### What to work on
Print the line containing "Click the Describe your formula text box" and each line after it through the end of the material below, exactly as it appears, but skip the pictures.

### Material provided

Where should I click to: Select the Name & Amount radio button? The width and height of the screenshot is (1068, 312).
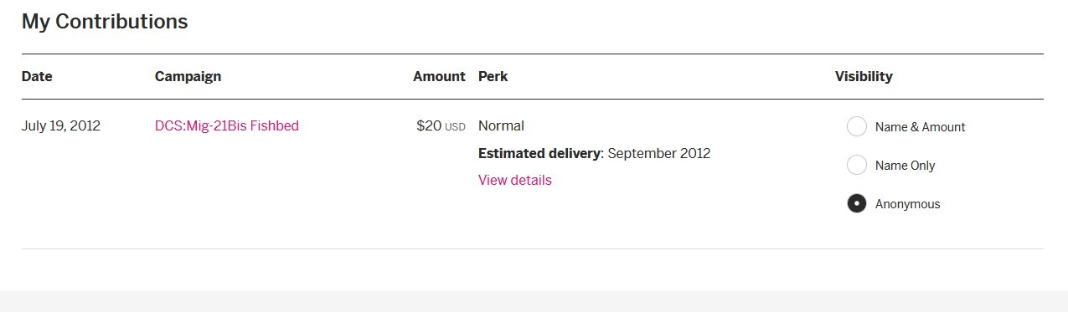pyautogui.click(x=856, y=126)
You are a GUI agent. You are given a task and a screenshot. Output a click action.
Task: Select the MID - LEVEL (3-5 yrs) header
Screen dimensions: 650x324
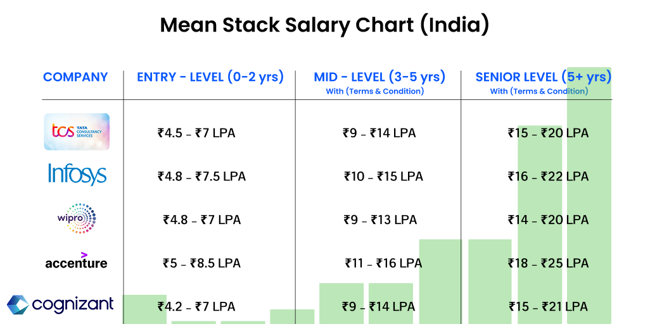pos(379,77)
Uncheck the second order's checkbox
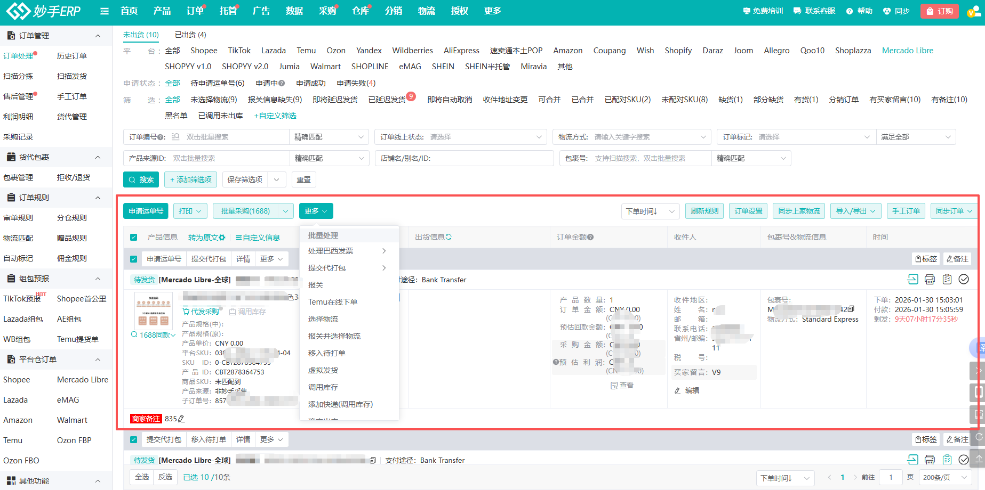 point(134,440)
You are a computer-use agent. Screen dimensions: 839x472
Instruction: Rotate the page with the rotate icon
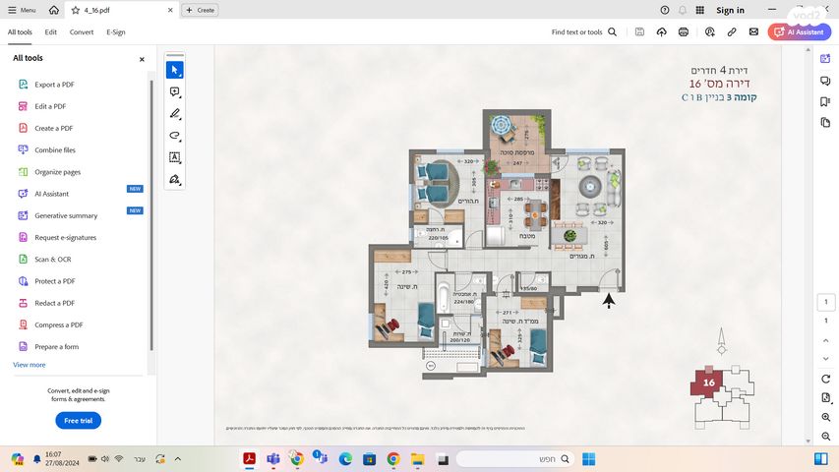[826, 379]
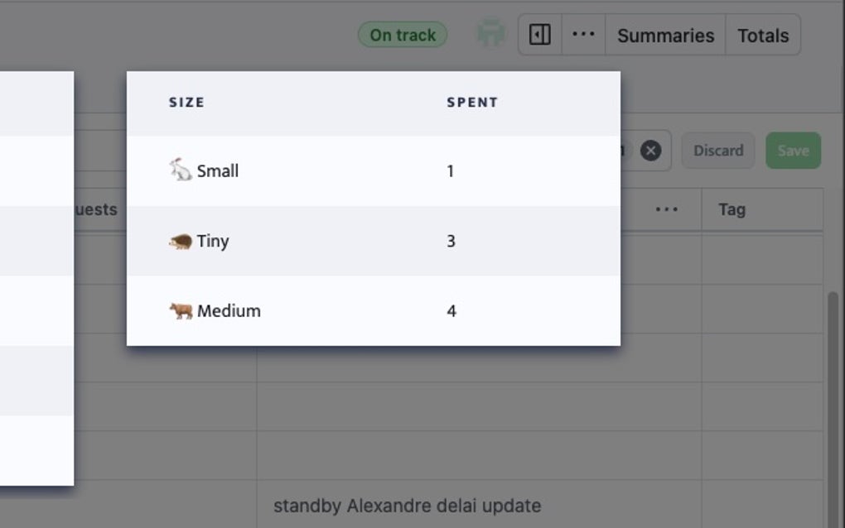Screen dimensions: 845x528
Task: Open the toolbar ellipsis menu
Action: point(583,35)
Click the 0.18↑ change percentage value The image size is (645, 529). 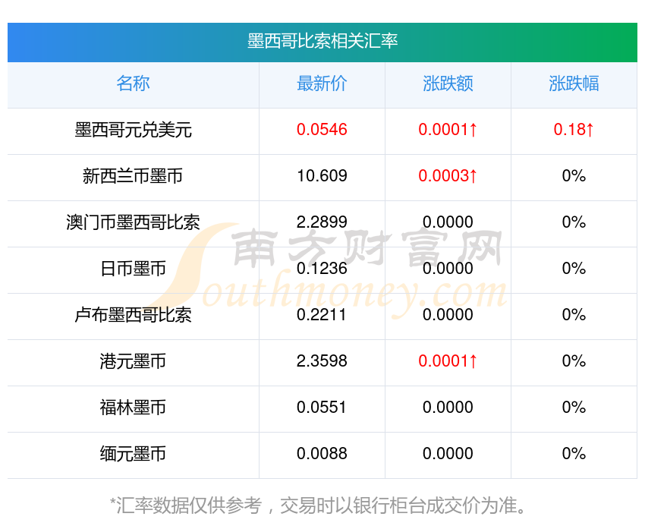click(574, 130)
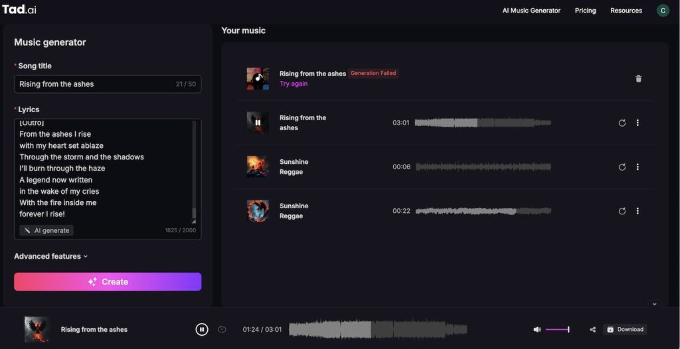Regenerate the Rising from the ashes track
This screenshot has width=680, height=349.
point(622,123)
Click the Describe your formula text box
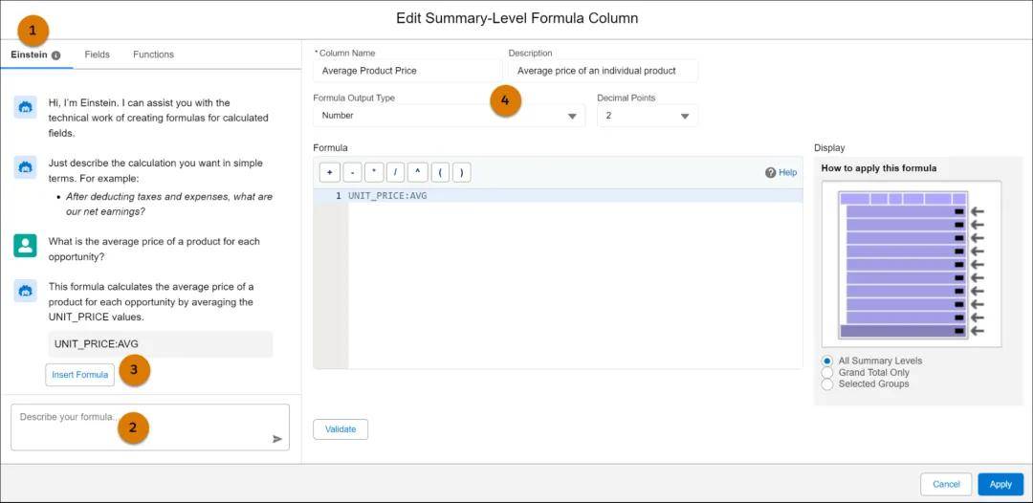 click(x=139, y=426)
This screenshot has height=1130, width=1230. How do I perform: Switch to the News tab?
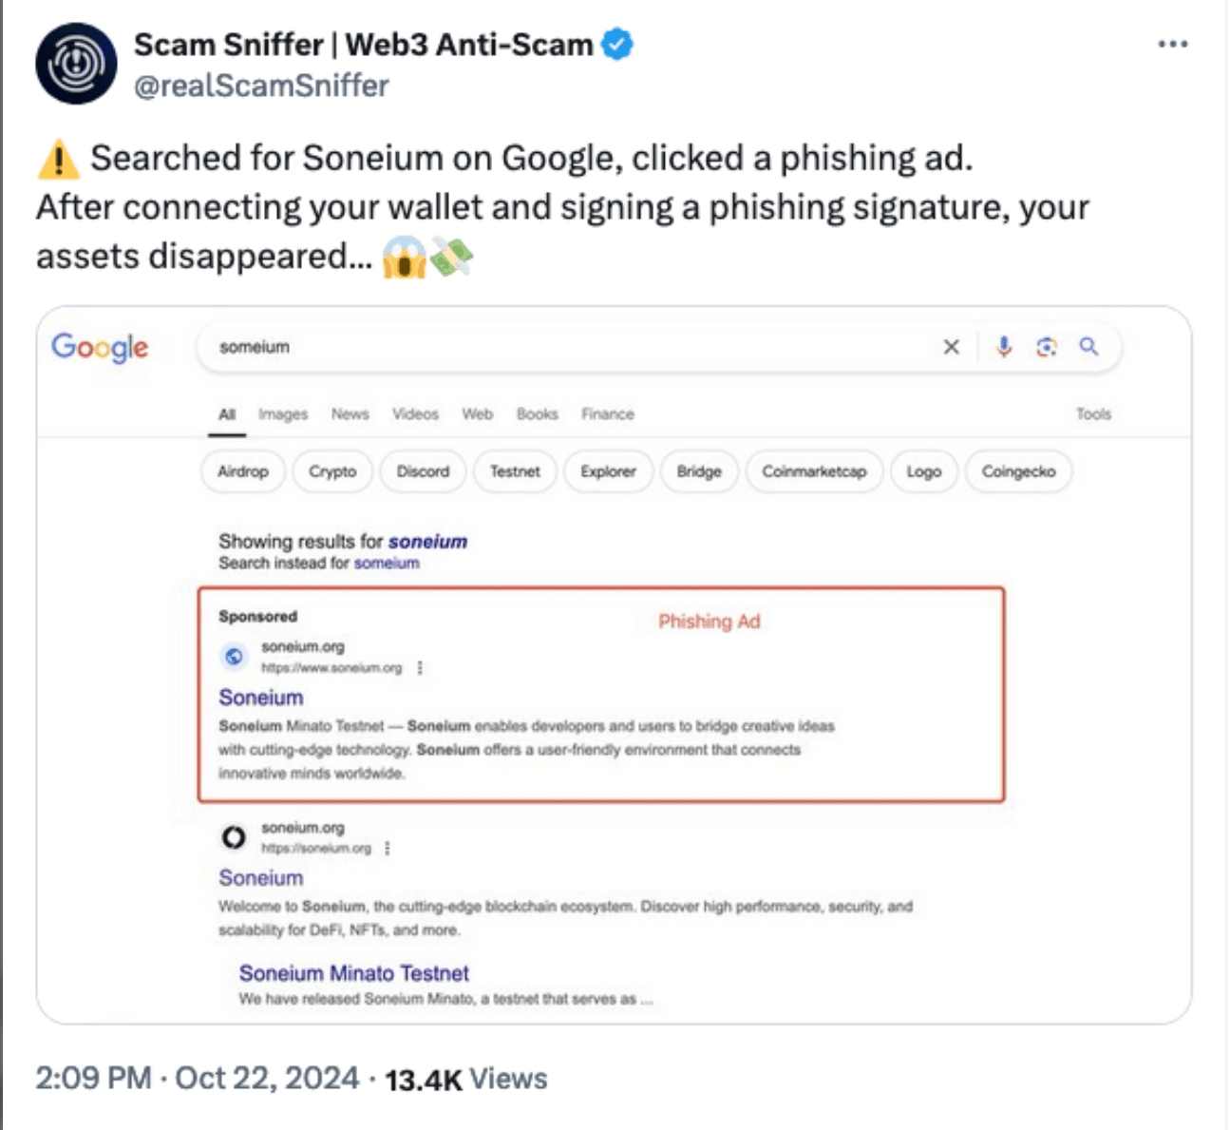point(350,414)
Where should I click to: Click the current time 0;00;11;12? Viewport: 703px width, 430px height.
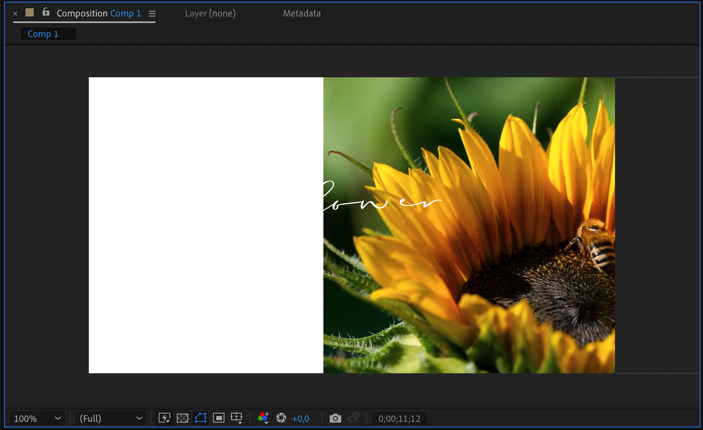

### Answer section
Click the Describe your formula text box
 click(x=139, y=426)
This screenshot has height=1130, width=1230. How do I perform: Switch to the News tab?
point(350,414)
Where should I click to: Click the current time 0;00;11;12? Viewport: 703px width, 430px height.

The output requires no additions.